Instructions to follow:
Word for word, copy out the data below, omitting pictures.

== Data ==

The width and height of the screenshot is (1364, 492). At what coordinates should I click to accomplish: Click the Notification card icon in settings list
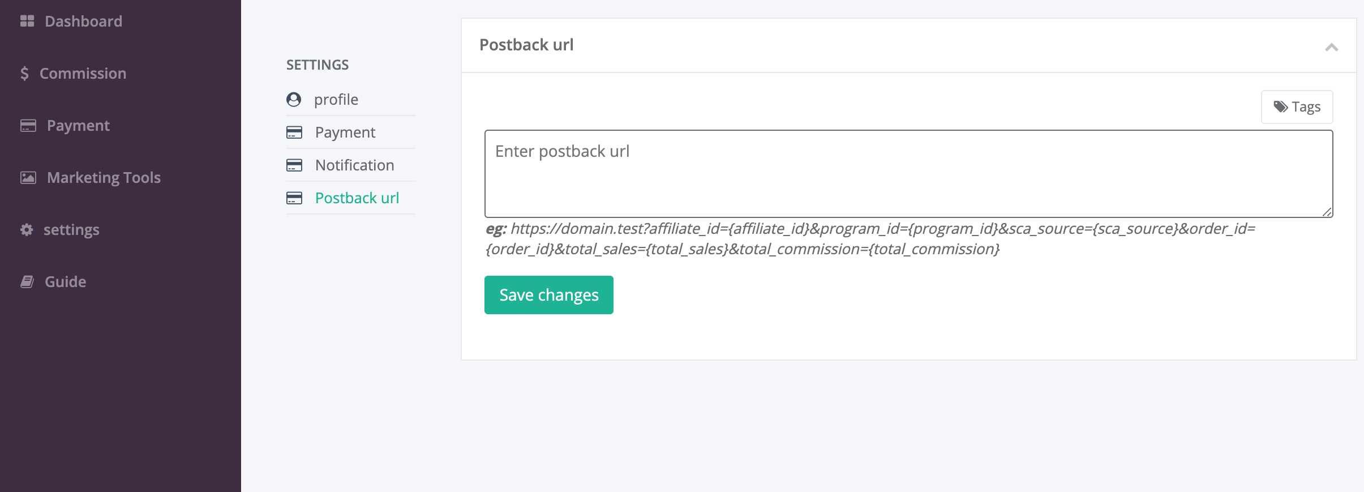pyautogui.click(x=294, y=165)
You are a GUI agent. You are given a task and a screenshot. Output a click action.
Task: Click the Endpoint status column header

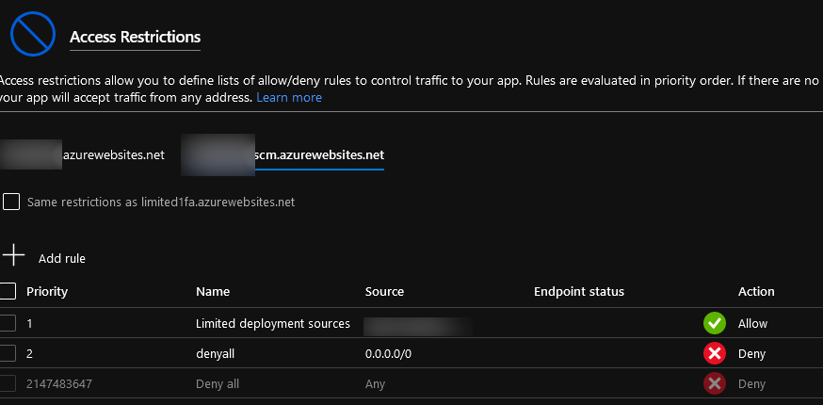pos(579,291)
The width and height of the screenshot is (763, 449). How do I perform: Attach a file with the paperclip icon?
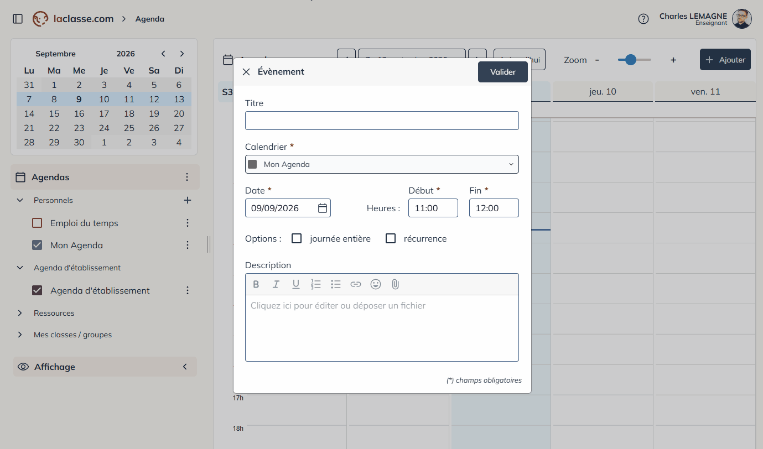tap(395, 284)
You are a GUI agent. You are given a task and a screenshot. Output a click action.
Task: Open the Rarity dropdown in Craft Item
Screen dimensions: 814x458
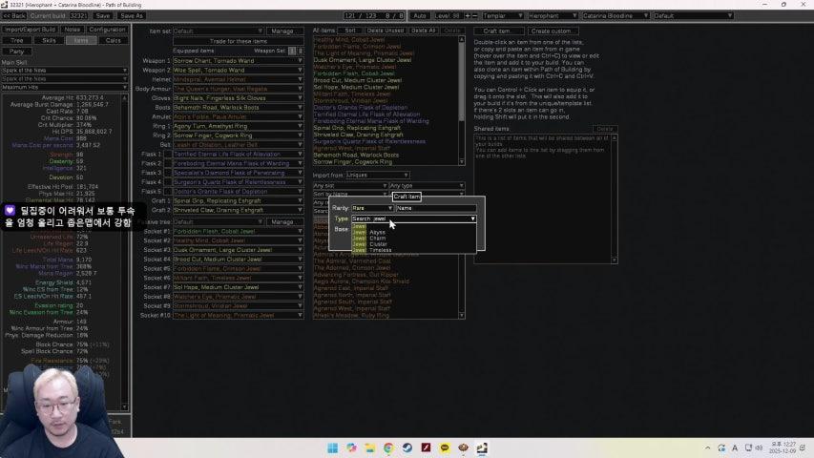[x=372, y=208]
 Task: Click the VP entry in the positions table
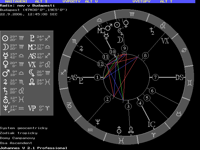coord(32,108)
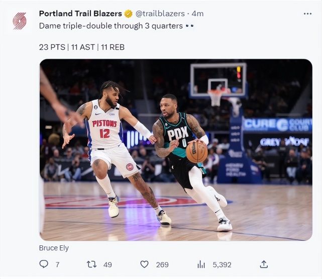Toggle the retweet arrows icon
This screenshot has width=322, height=279.
coord(92,264)
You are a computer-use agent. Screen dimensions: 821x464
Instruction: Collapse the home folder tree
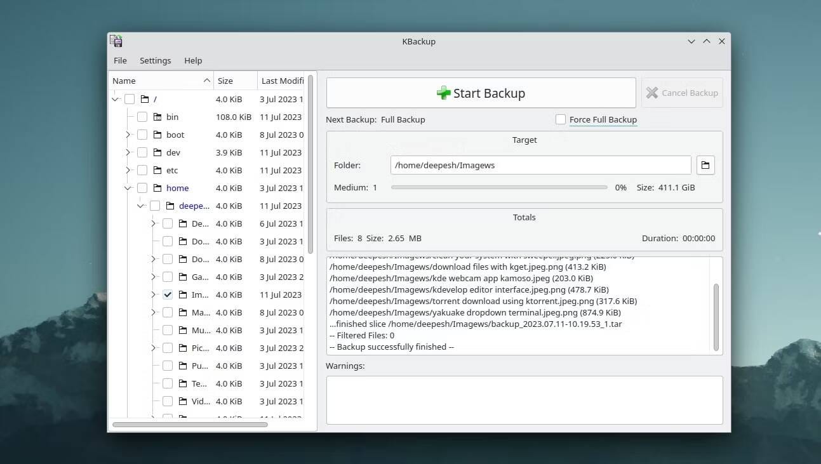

===

Solution to the problem:
The width and height of the screenshot is (1364, 492). At what coordinates should I click to accomplish: Click the Notification card icon in settings list
pyautogui.click(x=294, y=165)
You are a GUI agent. You are given a task and a screenshot. Output a click action.
Task: Click the Endpoint status column header

pos(579,291)
The width and height of the screenshot is (763, 449). How do I perform: Attach a file with the paperclip icon?
tap(395, 284)
You are a GUI agent. You are given a task and a screenshot. Output a click action.
Task: Open the Rarity dropdown in Craft Item
Screen dimensions: 814x458
[x=372, y=208]
 Task: Click the VP entry in the positions table
coord(32,108)
Toggle the retweet arrows icon
This screenshot has width=322, height=279.
coord(92,264)
You are a computer-use agent. Screen dimensions: 821x464
Instruction: Collapse the home folder tree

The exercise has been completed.